### Exercise input
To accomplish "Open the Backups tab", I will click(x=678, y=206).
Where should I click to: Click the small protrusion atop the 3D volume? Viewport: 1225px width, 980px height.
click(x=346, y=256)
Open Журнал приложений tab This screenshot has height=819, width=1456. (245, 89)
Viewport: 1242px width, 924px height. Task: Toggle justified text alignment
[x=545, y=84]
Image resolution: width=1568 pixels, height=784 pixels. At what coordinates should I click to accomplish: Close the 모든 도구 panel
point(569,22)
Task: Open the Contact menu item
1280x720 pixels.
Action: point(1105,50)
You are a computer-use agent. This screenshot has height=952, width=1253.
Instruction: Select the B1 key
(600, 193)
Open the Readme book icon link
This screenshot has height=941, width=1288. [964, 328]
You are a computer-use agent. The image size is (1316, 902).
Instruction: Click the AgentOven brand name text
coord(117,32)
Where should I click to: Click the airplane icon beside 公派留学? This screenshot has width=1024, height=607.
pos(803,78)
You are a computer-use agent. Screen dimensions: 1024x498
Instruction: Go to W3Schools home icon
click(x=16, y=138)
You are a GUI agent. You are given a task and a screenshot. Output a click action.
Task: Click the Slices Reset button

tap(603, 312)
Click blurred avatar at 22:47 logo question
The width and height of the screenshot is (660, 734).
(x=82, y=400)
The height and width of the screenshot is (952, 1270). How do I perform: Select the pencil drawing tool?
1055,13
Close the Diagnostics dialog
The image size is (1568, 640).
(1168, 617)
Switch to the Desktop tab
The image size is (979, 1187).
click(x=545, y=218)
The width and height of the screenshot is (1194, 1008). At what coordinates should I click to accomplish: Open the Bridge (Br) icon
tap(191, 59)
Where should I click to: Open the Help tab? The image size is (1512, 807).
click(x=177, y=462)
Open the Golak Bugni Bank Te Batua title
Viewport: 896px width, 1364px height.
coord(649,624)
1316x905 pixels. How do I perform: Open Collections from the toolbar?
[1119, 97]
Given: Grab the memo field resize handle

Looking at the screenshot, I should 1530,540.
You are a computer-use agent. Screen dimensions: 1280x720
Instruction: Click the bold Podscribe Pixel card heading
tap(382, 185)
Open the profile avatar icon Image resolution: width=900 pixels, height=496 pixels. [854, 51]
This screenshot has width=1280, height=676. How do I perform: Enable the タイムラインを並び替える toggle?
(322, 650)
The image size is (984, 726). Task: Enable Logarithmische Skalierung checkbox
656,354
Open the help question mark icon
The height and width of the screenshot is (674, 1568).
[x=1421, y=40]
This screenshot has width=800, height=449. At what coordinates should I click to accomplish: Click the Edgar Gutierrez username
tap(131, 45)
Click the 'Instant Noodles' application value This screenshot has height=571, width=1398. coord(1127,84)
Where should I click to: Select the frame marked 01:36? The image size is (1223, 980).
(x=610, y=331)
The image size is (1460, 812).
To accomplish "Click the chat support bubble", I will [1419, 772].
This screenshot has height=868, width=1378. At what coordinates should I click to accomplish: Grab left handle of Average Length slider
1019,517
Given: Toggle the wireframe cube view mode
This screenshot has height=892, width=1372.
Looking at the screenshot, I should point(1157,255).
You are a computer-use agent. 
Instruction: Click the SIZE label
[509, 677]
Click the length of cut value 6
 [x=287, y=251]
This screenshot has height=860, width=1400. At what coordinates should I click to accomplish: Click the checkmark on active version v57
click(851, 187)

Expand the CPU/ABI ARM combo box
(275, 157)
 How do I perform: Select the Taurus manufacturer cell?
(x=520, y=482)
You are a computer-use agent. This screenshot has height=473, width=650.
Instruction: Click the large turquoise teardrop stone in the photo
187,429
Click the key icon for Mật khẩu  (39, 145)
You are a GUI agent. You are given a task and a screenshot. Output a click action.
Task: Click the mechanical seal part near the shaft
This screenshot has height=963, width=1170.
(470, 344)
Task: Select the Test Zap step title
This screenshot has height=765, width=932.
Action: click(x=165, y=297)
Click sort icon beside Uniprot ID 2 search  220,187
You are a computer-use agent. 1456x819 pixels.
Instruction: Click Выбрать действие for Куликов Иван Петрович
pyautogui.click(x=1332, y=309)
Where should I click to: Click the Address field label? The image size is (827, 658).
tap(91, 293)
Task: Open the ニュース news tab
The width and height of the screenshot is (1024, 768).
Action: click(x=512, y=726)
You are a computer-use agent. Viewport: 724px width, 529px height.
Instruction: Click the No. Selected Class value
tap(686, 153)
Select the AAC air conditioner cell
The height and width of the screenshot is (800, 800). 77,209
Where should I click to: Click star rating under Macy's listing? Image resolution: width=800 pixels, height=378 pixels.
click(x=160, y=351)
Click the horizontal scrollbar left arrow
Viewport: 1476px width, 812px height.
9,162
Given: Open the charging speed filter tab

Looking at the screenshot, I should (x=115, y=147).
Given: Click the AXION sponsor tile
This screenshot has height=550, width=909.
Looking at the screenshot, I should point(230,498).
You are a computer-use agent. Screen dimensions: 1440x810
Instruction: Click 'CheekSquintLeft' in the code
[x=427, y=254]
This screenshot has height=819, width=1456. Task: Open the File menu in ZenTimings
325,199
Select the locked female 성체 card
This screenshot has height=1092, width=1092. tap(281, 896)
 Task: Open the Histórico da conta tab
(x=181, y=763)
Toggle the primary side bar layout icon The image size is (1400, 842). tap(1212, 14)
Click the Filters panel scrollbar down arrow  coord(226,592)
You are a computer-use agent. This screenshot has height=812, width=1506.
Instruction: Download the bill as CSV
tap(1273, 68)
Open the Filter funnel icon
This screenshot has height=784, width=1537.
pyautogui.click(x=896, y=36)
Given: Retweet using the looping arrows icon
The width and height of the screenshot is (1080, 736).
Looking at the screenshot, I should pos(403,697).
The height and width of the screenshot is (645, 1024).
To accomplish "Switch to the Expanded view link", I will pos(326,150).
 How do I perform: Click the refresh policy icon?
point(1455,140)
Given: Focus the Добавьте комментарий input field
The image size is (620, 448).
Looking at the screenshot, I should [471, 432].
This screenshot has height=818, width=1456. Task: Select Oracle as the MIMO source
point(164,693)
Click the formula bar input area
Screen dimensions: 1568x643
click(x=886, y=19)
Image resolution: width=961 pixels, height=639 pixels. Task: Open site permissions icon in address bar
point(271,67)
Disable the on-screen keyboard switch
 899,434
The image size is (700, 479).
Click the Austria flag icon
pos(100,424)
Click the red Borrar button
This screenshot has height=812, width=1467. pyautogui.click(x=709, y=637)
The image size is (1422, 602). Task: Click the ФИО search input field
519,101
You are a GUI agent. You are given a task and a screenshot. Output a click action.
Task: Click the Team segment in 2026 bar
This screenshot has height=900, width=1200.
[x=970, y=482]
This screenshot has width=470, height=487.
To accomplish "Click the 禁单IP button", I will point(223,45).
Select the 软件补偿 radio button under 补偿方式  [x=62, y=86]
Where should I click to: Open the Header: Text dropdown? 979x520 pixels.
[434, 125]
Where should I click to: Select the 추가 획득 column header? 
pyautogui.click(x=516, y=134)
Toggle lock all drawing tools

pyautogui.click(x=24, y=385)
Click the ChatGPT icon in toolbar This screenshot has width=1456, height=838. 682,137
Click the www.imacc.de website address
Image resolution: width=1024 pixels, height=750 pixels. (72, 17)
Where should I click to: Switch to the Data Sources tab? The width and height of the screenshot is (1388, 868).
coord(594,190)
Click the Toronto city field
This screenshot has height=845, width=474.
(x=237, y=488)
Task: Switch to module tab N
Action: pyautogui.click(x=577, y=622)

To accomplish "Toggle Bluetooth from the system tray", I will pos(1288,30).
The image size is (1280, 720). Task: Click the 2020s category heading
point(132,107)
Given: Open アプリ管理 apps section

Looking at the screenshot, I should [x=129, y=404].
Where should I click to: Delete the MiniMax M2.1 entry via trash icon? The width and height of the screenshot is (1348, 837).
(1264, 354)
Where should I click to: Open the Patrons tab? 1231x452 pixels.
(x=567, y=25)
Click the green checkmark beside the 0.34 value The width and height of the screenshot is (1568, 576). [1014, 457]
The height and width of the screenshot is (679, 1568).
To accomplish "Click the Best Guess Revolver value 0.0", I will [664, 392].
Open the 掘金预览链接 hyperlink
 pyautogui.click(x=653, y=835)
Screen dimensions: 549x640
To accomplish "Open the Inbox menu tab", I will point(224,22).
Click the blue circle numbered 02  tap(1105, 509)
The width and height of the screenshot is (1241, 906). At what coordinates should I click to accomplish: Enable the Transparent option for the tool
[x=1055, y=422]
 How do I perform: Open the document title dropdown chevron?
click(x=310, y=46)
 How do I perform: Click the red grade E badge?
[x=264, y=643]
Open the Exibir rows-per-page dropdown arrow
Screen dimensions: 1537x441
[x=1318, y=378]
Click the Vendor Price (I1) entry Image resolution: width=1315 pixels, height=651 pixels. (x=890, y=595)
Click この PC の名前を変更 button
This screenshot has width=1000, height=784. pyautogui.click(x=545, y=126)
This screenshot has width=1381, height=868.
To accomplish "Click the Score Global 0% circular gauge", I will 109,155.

### Task to carry out
Please arrange the entries as a Markdown table with the columns Row and Line, skipping any blank lines. Begin at the line that contains "The width and height of the screenshot is (1194, 1008)." and stop after the line that contains "coord(649,624)".

### Task result
| Row | Line |
|---|---|
| 1 | The width and height of the screenshot is (1194, 1008). At what coordinates should I click to accomplish: Open the Bridge (Br) icon |
| 2 | tap(191, 59) |
| 3 | Where should I click to: Open the Help tab? The image size is (1512, 807). |
| 4 | click(x=177, y=462) |
| 5 | Open the Golak Bugni Bank Te Batua title |
| 6 | Viewport: 896px width, 1364px height. |
| 7 | coord(649,624) |